Reproduce these lines with "screenshot" swapped for "screen capture" everywhere and nothing else altered, leaving out the pictures.
---------------
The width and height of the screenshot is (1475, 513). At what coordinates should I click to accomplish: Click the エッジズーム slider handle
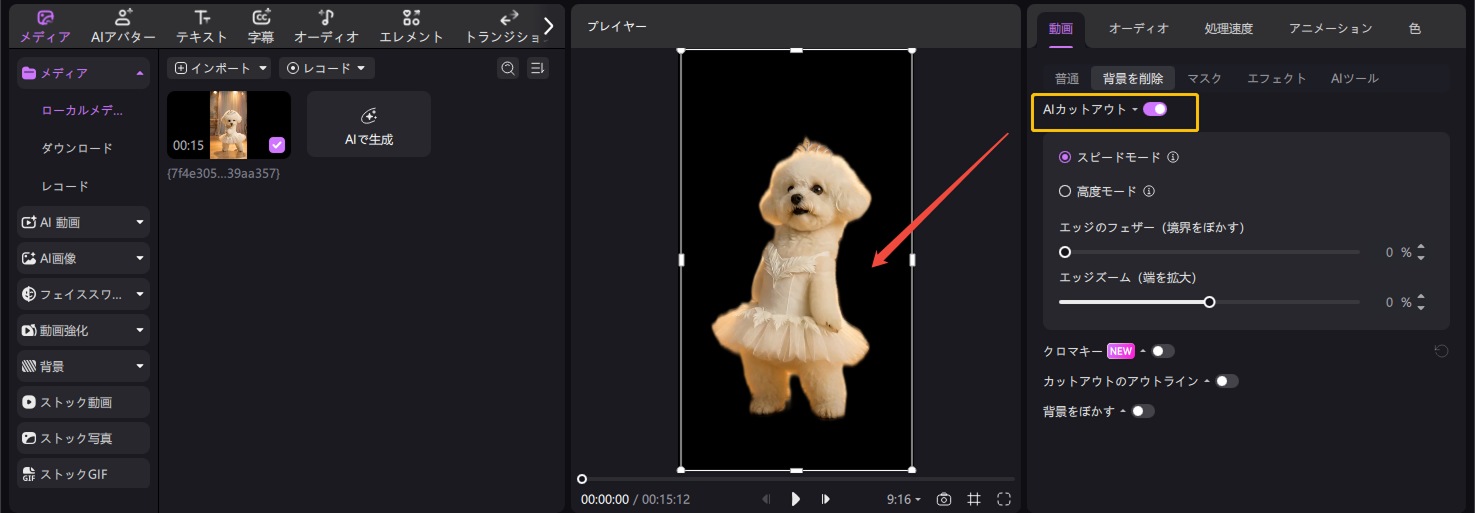pyautogui.click(x=1209, y=302)
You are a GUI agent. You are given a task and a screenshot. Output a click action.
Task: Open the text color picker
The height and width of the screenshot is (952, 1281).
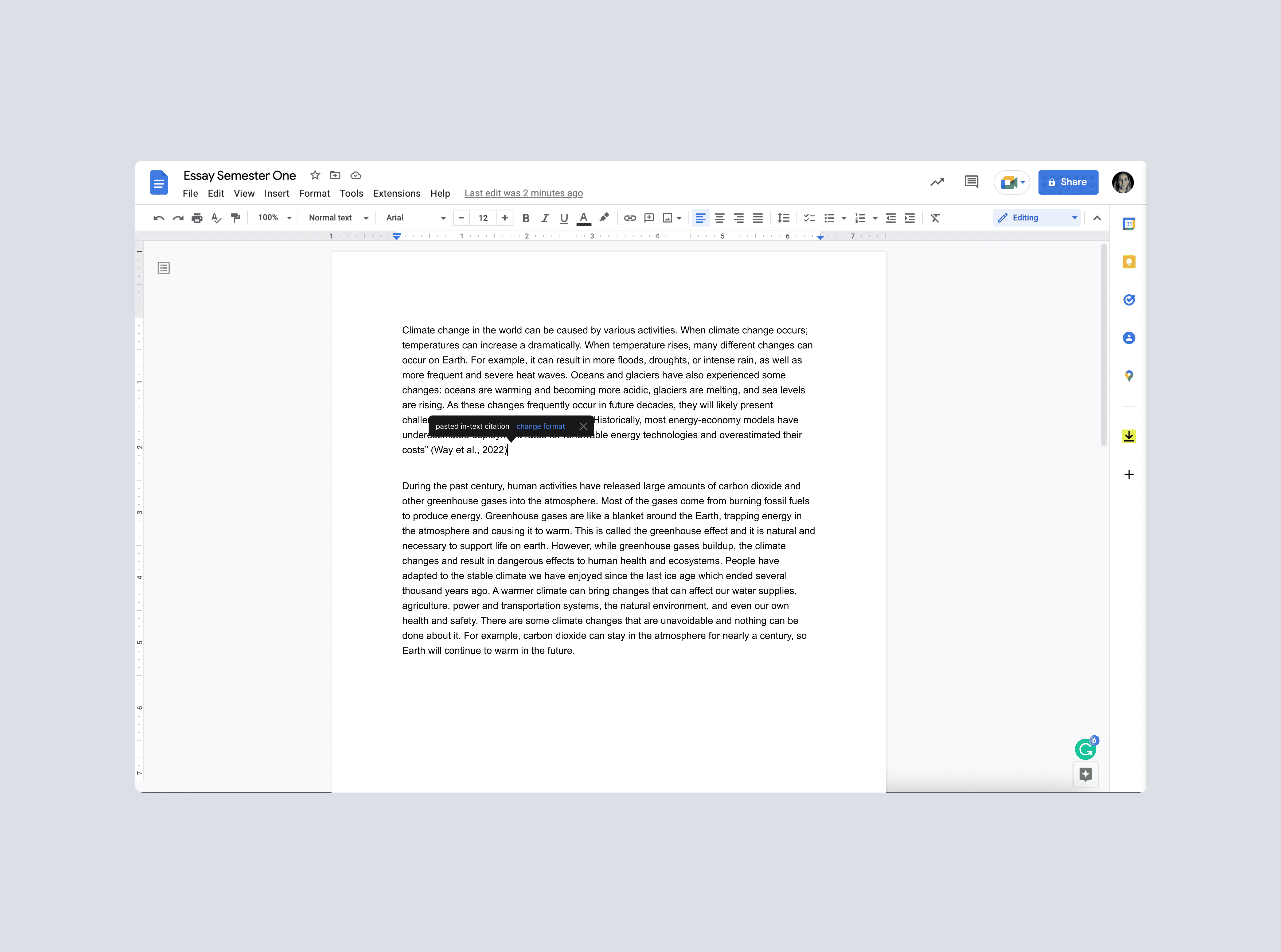coord(583,218)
---------------
TASK ANSWER:
The width and height of the screen capture is (1475, 513). At what coordinates should I click to accomplish: Click the エッジズーム slider handle
pyautogui.click(x=1209, y=302)
You are a GUI agent. You are given a task and a screen capture. Output a click action.
Task: Open the text color picker
The height and width of the screen capture is (952, 1281).
coord(583,218)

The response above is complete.